At the beginning of the movie Evans and Wade are polar opposites, diverse characters who gradually come together as the film progresses to discover they have at least one thing in common. Evans, the impoverished farmer, is initially portrayed as a weak, impotent character, standing by helplessly as his cattle die, and doing nothing as he watches a stagecoach being robbed and a man murdered. Conversely, Wade is a symbol of virility and power; he is the man who shoots the stagecoach driver (and his accomplice, whom the driver is using as a shield), and is captured only because he dallies too long in Bisbee to bed the lonely, pretty, barmaid. Evans is the epitome of society, while Wade operates outside of its laws and has nothing but a vaguely amused disdain for all that Evans represents. While Evans is initially compelled to guard Wade by the same thing that drives the outlaw — money — that becomes secondary to his principles and the importance that they be upheld for the sake of his children as his ordeal continues. Gradually, it is this to which Wade responds, spurred by the fact that Evans saved his life at a point when it would have been easier for him to allow Wade to be killed.

Daves and Welles manage to wring every ounce of suspense out of the kind of situation that has so often fallen flat in the hands of less capable talents. We feel Evans’ torment as Ford nonchalantly offers him the kind of money it would take him a lifetime to earn to let him go. Evans sweats and paces and jumps at shadows while Wade calmly lies on a bed, with the brim of his hat pulled low over his eyes, so that we feel that it is Evans, not Wade, who is imprisoned. This sequence in the hotel room lasts for maybe no more than 45 minutes but, by the time they finally leave, we feel as if we have been in there with Evans for the entire four hours. Only the final scenes, while well-handled, fall short of the standards that Daves and Welles have set themselves. It’s almost as if Welles has written himself into a dead-end, and struggles to find a satisfactory resolution without resorting to formulaic gun-play. Nevertheless, although the ending is weaker than the rest of the movie, it fails to spoil the viewers’ enjoyment.

Glenn Ford is completely believable playing against type as the cool, charismatic, Ben Wade, signifying just how subtle a talent he was. Heflin, in a role for which he was perhaps a little too old, expertly portrays his character’s struggle against Ford’s alternating veiled threats and bribes as he battles against an increasing sense of isolation.
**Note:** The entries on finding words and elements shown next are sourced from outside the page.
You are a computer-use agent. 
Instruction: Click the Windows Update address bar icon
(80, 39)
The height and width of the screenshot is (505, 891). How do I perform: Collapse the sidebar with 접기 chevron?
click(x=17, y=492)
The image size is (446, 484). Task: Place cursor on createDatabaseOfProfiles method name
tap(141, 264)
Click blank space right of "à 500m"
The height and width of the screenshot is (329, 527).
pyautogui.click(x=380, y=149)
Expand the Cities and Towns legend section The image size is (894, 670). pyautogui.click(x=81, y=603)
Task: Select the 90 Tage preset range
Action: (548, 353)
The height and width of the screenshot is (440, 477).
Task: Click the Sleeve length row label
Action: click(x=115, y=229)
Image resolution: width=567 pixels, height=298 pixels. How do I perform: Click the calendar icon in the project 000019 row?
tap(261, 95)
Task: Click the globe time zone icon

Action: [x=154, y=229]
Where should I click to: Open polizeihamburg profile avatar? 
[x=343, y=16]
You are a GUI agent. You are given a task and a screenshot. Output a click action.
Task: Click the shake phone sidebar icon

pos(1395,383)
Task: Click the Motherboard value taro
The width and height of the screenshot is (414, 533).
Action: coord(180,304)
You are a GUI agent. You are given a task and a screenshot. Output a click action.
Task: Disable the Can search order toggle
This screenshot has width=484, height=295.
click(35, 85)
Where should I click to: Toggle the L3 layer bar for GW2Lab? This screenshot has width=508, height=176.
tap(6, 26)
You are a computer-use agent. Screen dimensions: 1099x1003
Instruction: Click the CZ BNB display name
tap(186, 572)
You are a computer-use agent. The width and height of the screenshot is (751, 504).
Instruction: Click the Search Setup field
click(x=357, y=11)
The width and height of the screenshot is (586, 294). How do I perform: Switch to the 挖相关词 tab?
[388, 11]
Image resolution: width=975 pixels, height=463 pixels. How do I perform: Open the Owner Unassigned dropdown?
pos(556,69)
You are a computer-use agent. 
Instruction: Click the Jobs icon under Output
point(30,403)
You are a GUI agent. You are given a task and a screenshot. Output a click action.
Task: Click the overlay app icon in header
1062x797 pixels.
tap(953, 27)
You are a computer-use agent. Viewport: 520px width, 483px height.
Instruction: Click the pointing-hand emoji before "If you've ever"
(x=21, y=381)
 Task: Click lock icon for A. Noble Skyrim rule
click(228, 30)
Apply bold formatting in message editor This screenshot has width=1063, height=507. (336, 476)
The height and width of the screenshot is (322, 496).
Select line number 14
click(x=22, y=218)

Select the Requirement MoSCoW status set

There are times when you genuinely believe that he is just a few words away from crumbling, and it is Heflin’s ability to communicate this internal struggle to the audience that adds such great depth to his character.

t seems that 3:10 to Yuma will never share a stage with the acknowledged classics of the genre, which is a shame because it surpasses many of them. Perhaps, because it eschews many of the genre staples — gunfights, etc — it has forsaken any chance it may have had; nevertheless, Daves has crafted a sublime piece of work that stands today as probably his greatest movie, making all the sadder the subsequent swift decline in the quality of his output from the early sixties.